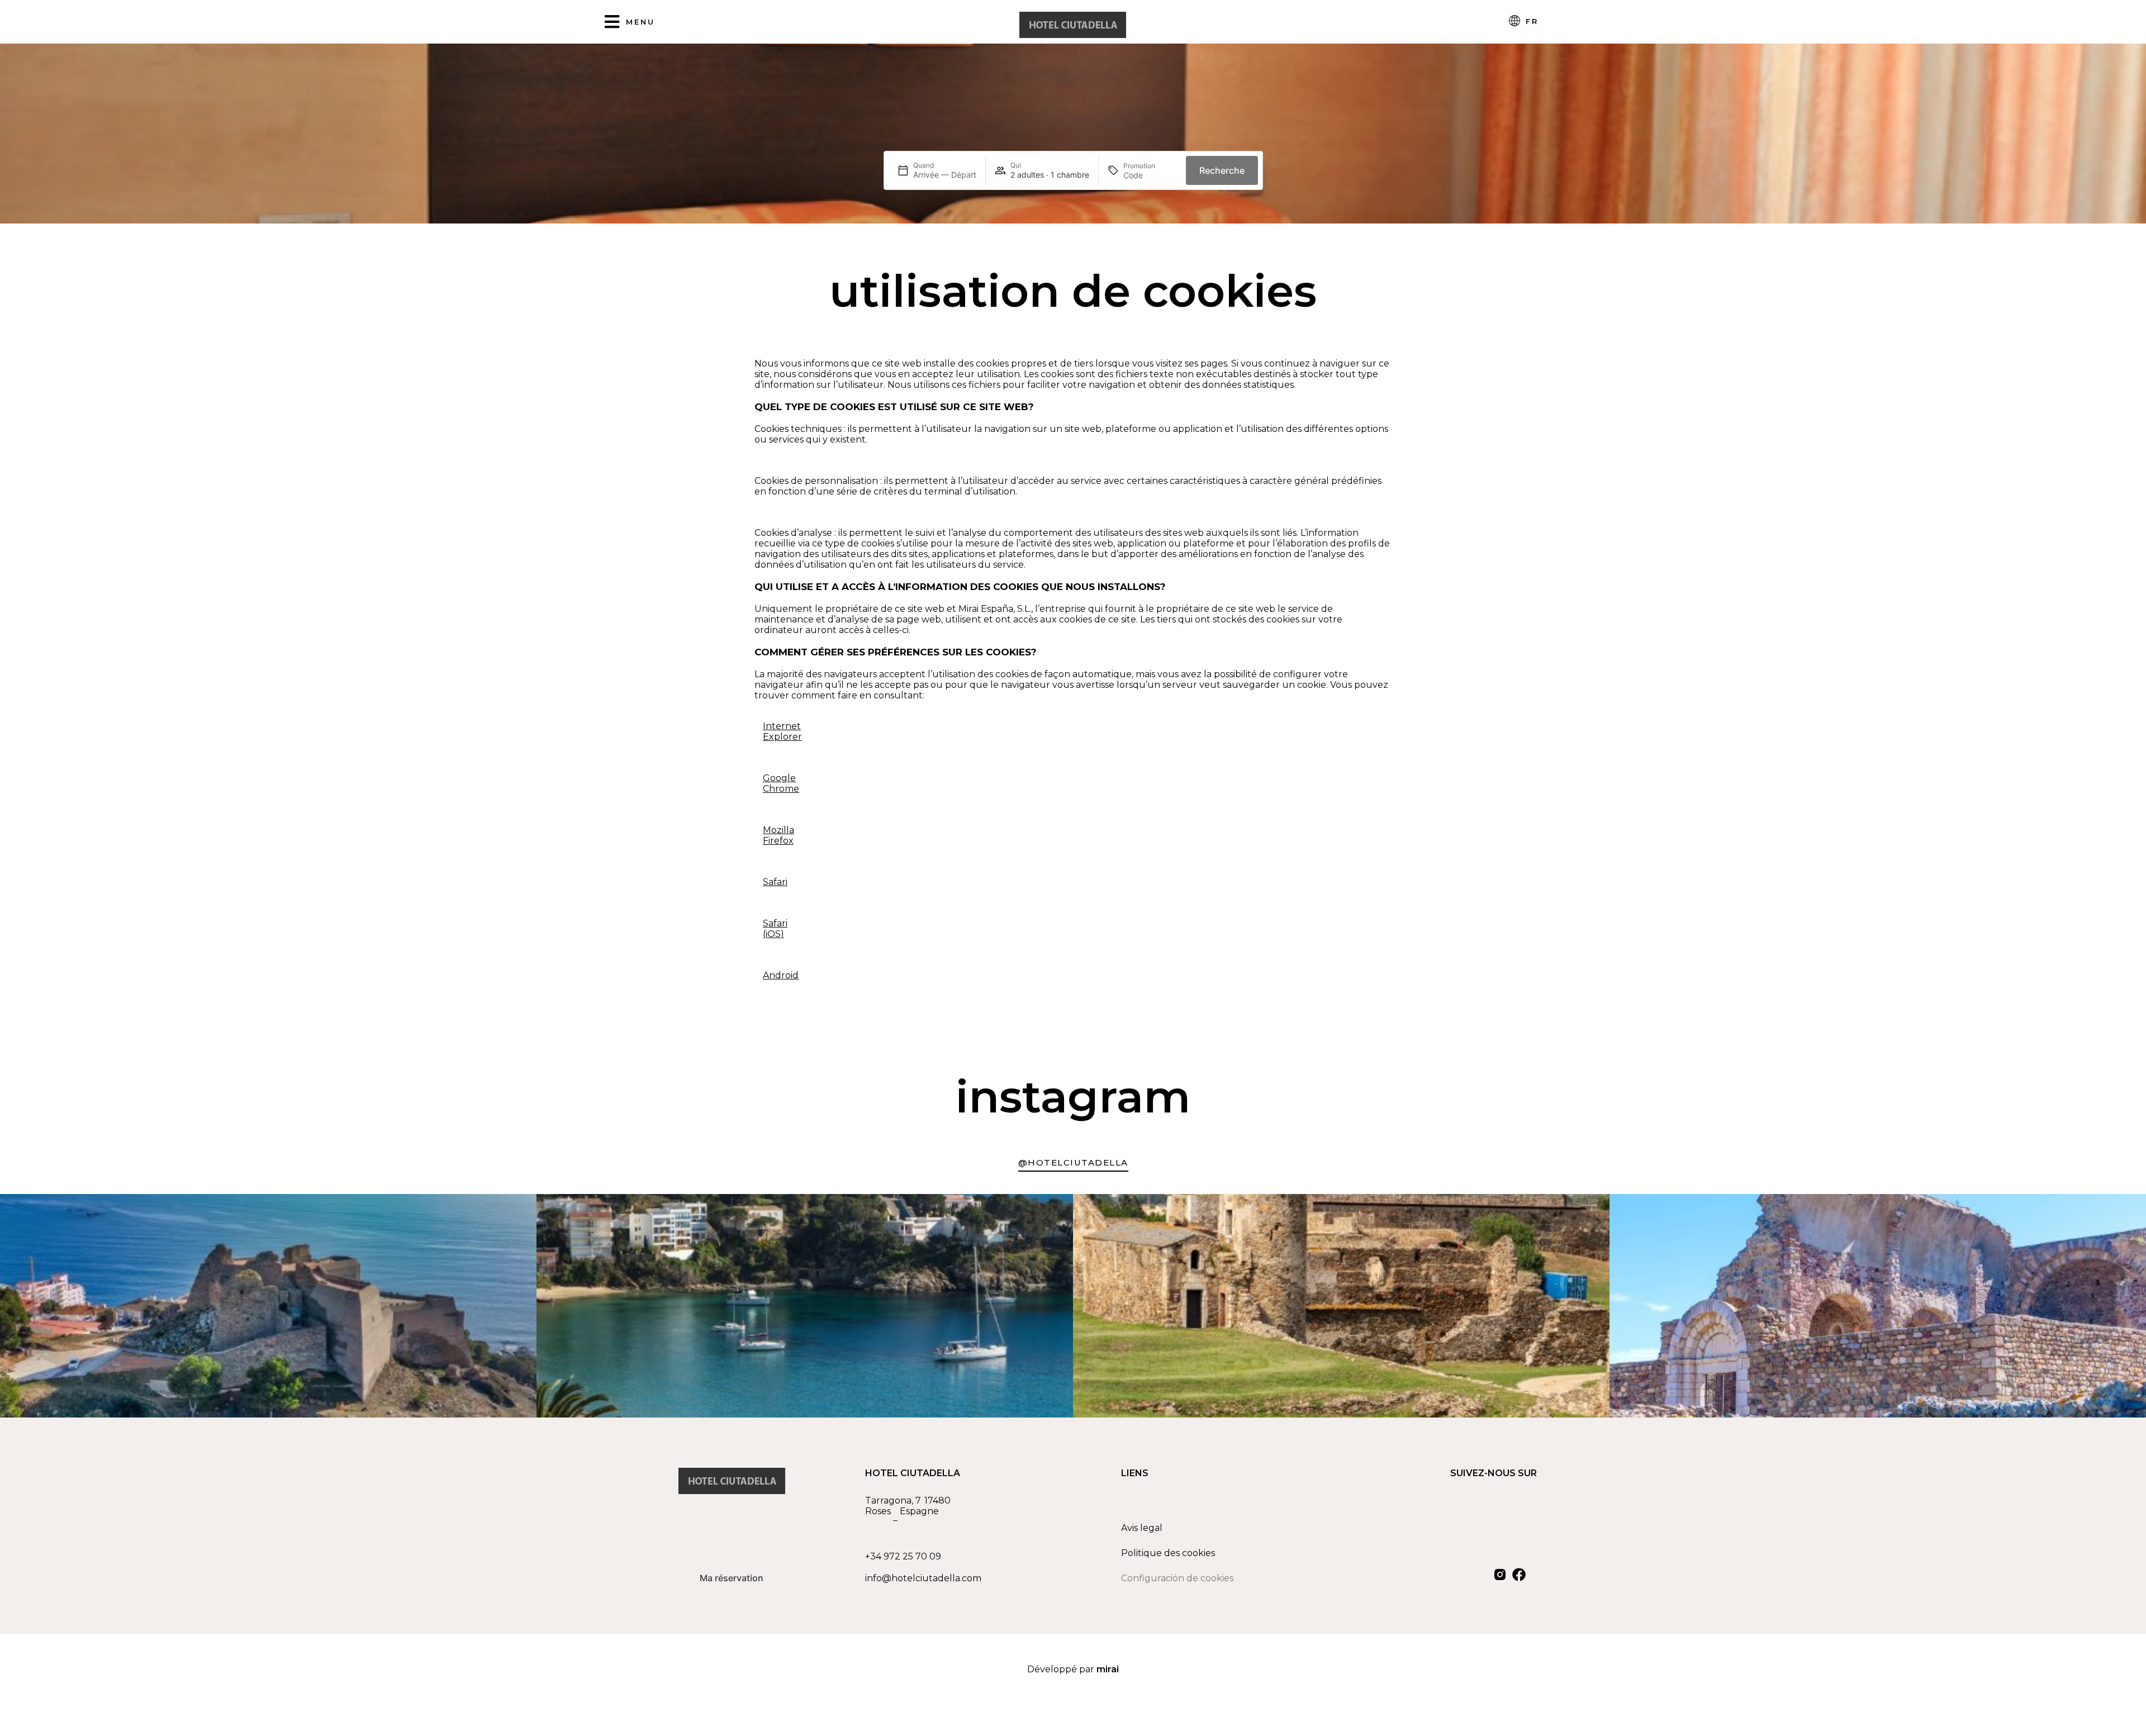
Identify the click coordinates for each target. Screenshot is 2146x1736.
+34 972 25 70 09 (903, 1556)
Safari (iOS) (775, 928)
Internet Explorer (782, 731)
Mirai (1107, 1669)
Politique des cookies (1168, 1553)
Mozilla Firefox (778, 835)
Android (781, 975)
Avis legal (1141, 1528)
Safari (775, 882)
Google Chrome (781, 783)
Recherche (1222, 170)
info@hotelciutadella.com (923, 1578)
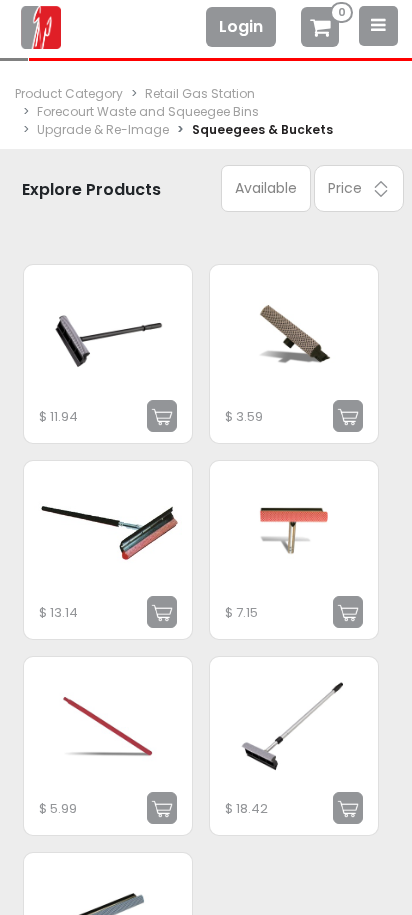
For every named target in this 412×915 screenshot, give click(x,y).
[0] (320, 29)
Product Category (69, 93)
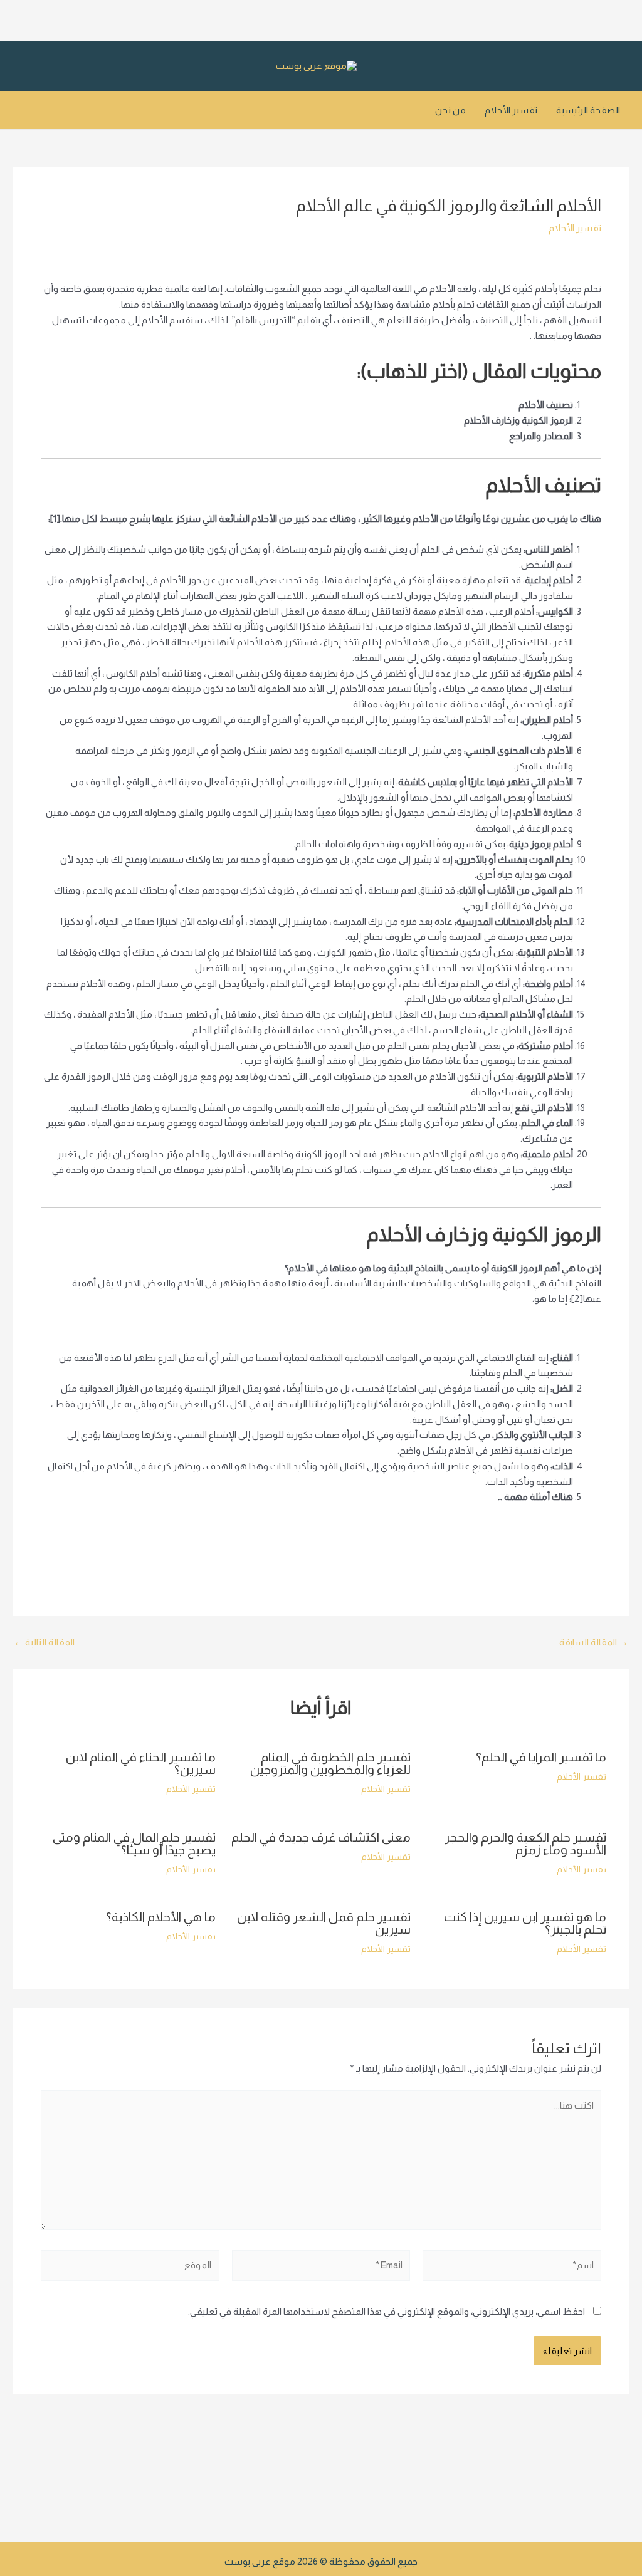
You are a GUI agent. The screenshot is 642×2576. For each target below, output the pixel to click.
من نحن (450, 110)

◆ The problem
Output nothing but the lines from the one containing "You are a GUI" through the last line of the data, exactly as they stand.

◆ Output for this exercise
You are a GUI agent. The screenshot is 642×2576. For each target below, output the pixel to click.
من نحن (450, 110)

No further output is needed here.